# Dove tail cutting table saw blade?



## MR_Cole (Jun 1, 2012)

I cant seem to figure out why these haven't been invented. couldn't it be used the same way as a router jug or a table saw box joint jig? Feel free to explain why this wouldn't work, I just cant figure it out.


----------



## Loren (May 30, 2008)

It works. You need a flat bottom blade for cutting the pins
and a pair of blades custom ground for the tails. The method
is not much different than cutting dovetails with a bandsaw
though of course the work is held on end rather than on
its face.

You can tilt the blade one way to correspond with the angle
of the grind and for the other side you need to make a 
jig to hold the work in a tilted position. Having one table
saw that tilts left and another than tilts right gets around
the need for the jig.

In a small production run a radial arm saw could be made
to cut all the tails in two set ups without jigs. The pins
could not be cut so easily on the RAS.


----------



## dkirtley (Mar 11, 2010)

The only down side is that the corners would have to be cleaned out by hand where the blade can't get into the corner of the tail. A chisel would get it out just fine. Doing it with a router is ok as well except that it takes a lot of fiddling with it to get them set up. Then you want a different spacing or are using different thicknesses of wood, you get to adjust things again.
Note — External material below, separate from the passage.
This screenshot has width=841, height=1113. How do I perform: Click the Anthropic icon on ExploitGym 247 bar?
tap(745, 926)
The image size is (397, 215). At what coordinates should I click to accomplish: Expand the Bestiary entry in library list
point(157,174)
On the other hand, it ends up being more work than just doing it by hand. It's not a big deal. It just takes a little practice.


----------



## lab7654 (Mar 31, 2012)

Do you mean a blade that is literally shaped like a dovetail? Like a dovetail router bit? If so, I don't see any reasons why that couldn't be worked out. The width and weight wouldn't matter, since most saws can handle a dado set anyway. The metal would have to be really thick to support such big carbide pieces though. The blade wouldn't have to be very wide in diameter either, since a 10" one would just be overkill and over priced. Good idea really.


----------



## OnlyJustME (Nov 22, 2011)

@ lab7654 It wont work that way since the widest part of the dovetail will continue to arch and pass through where you need the narrow as you pass the wood through the blade. Basically you will end up with a notch in your wood the same size as the widest part of the tail.


----------



## jmos (Nov 30, 2011)

Think that one through lab and you'll quickly see it can't work! 
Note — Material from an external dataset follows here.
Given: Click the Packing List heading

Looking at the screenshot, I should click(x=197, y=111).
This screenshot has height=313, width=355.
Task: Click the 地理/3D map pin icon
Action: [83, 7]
A dovetail shaped saw tooth would cut a straight flat kerf the width of the top of the blade, just like a standard carbide tipped blade cuts a smooth kerf the width of the tooth even though its narrower at the saw plate than at the tooth. The fat part of the blade is spinning all around the outer edge of the blade, and that's going to cut the wood.

The method Loren describes above is the only way I've seen to do dovetails on a TS.

I find a bandsaw much easier for cutting dovetails.


----------



## waho6o9 (May 6, 2011)

Here ya go.


----------



## derosa (Aug 21, 2010)

I saw an ad recently from one of the big blade companies for dovetail blades, I believe there was a left and right side and each had a 7 or 8* tooth to create flat bottoms when set to the correct angle.


----------



## lab7654 (Mar 31, 2012)

Ah. I see my error. Oh well, live and learn.


----------